Dieses Buch ist keine angenehme Lektüre, und man zögert manchmal mit dem Weiterlesen. Aber es ist eine überaus notwendige Lektüre, weil sie nicht zuletzt zeigt, wie leicht man Täter oder Opfer werden kann, wenn man in einer geschlossenen Gesellschaft ohne freie Presse und unabhängige Justiz lebt. »Wenn es konkret wird«, ist es grauenhaft«, schreibt Helga Schubert im Vorwort des jetzt wiederveröffentlichten Werkes von 2003.

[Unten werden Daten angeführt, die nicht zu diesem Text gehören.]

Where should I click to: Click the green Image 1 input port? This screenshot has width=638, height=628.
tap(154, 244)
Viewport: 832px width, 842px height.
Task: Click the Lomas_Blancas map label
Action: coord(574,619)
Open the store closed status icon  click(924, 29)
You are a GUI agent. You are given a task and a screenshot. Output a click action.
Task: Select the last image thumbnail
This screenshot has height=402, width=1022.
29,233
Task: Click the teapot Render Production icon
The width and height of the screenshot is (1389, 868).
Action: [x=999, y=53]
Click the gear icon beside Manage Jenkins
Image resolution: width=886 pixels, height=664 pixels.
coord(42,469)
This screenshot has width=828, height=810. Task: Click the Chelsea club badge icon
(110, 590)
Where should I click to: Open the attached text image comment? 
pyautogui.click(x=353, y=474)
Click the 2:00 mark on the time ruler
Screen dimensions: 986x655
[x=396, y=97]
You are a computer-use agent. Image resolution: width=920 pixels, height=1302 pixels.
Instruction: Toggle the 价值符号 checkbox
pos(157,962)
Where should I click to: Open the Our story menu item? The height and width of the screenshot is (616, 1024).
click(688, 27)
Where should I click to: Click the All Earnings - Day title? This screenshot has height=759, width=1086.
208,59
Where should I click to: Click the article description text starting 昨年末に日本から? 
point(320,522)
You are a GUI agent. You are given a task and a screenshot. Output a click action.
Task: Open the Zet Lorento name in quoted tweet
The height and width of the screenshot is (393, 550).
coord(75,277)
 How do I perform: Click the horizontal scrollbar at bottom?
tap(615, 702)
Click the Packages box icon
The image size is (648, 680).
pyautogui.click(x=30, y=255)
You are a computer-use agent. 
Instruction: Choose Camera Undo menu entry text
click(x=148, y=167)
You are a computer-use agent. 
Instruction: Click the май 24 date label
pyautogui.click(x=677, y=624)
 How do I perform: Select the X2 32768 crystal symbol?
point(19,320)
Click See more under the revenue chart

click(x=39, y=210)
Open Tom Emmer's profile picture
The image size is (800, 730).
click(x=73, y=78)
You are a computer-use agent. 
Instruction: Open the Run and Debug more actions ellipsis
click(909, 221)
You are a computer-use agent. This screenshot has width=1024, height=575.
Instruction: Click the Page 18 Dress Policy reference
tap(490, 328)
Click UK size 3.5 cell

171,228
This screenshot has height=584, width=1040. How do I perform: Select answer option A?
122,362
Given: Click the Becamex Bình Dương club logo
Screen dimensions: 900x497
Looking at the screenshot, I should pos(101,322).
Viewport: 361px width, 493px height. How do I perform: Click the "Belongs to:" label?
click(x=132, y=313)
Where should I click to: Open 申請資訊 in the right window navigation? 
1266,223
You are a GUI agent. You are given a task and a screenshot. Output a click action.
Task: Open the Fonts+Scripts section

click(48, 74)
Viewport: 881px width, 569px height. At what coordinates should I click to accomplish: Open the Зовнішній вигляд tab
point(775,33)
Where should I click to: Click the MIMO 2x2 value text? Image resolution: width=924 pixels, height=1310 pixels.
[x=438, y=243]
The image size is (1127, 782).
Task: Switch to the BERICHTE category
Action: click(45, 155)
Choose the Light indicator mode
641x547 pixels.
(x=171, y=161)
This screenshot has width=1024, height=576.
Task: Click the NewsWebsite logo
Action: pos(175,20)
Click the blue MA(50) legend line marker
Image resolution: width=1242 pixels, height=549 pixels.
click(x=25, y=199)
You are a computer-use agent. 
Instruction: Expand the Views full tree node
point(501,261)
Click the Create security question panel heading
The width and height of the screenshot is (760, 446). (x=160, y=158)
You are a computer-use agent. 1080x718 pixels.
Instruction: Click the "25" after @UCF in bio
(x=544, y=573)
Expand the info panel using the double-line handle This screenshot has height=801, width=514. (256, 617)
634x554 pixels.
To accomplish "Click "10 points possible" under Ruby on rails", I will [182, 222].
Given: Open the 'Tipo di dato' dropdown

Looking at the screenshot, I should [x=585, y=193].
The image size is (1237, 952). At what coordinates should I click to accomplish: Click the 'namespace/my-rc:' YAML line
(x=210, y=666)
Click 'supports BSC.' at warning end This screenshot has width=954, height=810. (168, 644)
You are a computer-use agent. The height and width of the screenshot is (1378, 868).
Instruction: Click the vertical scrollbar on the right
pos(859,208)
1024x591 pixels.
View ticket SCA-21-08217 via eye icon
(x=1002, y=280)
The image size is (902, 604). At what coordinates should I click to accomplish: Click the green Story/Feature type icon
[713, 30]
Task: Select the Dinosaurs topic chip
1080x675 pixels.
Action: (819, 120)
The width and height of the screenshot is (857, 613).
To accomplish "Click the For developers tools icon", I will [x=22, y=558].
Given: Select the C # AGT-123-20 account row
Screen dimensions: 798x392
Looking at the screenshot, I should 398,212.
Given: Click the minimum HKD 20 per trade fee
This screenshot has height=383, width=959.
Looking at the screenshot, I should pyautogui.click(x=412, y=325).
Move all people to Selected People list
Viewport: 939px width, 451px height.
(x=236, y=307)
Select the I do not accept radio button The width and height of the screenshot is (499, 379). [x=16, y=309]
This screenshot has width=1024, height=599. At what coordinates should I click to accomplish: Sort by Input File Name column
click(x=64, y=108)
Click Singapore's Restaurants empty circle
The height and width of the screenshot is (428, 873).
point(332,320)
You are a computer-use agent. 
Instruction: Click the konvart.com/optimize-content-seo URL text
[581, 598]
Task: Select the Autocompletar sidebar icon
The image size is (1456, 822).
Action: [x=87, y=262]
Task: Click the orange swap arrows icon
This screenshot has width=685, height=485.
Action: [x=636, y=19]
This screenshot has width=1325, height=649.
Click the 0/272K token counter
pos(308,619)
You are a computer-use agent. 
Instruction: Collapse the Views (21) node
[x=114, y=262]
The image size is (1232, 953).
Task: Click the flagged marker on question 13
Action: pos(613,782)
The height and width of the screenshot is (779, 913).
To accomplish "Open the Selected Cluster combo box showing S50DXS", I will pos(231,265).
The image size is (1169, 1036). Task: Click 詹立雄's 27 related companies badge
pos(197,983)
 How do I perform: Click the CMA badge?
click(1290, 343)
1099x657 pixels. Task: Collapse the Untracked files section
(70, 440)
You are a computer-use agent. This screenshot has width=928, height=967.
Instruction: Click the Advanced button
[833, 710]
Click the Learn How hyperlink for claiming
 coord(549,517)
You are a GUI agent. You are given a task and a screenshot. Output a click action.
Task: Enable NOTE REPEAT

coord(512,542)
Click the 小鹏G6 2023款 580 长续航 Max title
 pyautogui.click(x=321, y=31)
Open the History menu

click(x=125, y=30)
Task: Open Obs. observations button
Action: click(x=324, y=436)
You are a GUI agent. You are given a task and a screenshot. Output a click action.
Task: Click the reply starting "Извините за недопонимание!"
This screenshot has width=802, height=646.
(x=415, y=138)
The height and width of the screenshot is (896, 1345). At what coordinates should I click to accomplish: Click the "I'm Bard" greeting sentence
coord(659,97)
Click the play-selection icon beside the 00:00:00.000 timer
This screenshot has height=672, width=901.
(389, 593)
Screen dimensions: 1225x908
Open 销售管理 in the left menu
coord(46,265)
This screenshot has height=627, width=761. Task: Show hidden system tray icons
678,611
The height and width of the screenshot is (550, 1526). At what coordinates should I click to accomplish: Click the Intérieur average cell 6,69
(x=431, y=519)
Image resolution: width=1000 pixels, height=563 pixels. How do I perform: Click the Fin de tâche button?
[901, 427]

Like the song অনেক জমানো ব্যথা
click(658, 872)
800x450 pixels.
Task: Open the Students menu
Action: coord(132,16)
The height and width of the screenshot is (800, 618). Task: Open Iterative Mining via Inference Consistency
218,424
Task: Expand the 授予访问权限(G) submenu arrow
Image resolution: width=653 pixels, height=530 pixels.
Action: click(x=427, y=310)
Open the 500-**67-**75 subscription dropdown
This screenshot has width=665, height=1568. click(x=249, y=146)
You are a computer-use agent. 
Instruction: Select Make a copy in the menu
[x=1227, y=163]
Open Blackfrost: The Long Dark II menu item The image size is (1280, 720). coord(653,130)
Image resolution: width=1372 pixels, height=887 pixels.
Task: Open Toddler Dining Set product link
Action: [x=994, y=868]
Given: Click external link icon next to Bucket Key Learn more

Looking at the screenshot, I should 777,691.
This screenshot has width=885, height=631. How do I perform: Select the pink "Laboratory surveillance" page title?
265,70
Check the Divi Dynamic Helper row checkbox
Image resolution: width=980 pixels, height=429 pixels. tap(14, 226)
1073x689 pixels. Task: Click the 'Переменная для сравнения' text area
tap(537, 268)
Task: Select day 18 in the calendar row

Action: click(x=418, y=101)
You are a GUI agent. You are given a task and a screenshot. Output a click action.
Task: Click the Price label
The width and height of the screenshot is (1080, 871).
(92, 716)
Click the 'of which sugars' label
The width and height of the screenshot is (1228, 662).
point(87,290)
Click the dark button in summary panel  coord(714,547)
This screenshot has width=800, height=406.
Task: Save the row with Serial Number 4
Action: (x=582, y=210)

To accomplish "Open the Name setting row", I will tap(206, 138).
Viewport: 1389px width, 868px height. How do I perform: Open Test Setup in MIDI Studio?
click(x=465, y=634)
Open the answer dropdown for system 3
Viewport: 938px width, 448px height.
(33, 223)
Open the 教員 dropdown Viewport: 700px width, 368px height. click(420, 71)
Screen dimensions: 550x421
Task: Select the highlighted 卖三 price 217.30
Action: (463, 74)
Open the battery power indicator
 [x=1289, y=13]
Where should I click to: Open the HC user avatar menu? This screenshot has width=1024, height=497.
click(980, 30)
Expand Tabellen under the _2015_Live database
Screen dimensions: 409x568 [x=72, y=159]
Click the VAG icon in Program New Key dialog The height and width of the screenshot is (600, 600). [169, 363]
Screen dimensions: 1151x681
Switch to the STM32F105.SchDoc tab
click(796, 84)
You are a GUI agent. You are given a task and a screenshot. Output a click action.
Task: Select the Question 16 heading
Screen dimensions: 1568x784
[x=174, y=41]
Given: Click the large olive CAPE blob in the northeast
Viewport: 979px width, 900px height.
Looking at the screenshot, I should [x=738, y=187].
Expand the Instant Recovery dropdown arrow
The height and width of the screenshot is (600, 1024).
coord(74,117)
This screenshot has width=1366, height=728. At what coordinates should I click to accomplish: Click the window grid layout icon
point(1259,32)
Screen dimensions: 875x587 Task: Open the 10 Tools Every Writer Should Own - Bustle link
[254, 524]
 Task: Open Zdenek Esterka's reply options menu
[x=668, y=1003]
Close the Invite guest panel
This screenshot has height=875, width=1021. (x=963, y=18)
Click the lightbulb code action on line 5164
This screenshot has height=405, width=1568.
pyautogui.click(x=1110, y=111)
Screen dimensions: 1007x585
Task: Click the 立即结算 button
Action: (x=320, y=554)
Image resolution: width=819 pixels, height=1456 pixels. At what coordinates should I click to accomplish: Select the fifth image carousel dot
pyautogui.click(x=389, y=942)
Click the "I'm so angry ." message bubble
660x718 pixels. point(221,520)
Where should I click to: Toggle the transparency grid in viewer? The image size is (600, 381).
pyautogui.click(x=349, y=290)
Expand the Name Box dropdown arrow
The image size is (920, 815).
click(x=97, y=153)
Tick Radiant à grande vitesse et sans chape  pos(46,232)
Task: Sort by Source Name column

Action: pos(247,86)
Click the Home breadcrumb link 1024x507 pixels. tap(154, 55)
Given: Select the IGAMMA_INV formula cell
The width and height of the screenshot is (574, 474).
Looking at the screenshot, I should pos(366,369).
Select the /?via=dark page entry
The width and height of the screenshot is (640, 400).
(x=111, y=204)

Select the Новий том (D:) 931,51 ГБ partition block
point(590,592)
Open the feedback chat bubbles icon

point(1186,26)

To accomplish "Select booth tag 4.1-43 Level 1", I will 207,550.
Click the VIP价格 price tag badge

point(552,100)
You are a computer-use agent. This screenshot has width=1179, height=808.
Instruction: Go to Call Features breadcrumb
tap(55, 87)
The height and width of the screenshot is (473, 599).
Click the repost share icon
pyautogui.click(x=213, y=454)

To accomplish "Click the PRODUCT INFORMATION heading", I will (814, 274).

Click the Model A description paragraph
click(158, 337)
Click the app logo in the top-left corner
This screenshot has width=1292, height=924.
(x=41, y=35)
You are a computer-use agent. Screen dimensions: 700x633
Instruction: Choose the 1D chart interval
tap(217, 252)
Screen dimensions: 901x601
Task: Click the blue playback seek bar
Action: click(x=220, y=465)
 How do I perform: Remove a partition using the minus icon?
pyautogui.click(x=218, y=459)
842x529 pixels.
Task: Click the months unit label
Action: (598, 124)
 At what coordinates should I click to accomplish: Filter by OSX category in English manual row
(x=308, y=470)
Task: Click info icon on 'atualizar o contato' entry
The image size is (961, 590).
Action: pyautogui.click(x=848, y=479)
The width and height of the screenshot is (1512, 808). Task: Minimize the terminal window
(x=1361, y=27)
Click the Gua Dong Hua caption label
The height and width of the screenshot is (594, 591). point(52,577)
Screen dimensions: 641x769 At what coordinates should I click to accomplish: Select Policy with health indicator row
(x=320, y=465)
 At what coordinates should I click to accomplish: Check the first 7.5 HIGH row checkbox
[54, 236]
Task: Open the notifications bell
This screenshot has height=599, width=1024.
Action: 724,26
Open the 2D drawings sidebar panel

Zur Erinnerung an die gemeinsame Veranstaltung ließ ich mir das Buch von der Autorin signieren, und von dem am Bücherverkaufstisch Stehenden griffen viele danach. Das stimmt zuversichtlich, denn sie werden sich mit dem Geschilderten auseinandersetzen und hoffentlich anders damit umgehen, als die im Klappentext erwähnten möglichen Leser, welche nur eine begrenzte Auswahl von Euthanasie-Schicksalen lesen wollten oder gar zweifelten, ob sie sich das »antun« würden.
Doch, man muss es sich antun, damit man wach bleibt, wenn gewisse Leute jene Jahre mit ihrer reibungslos funktionierenden Tötungsmaschinerie auf Vogelexkrementgröße reduzieren wollen.
Helga Schubert: Die Welt da drinnen dtv 2021, 296 S., 12 €.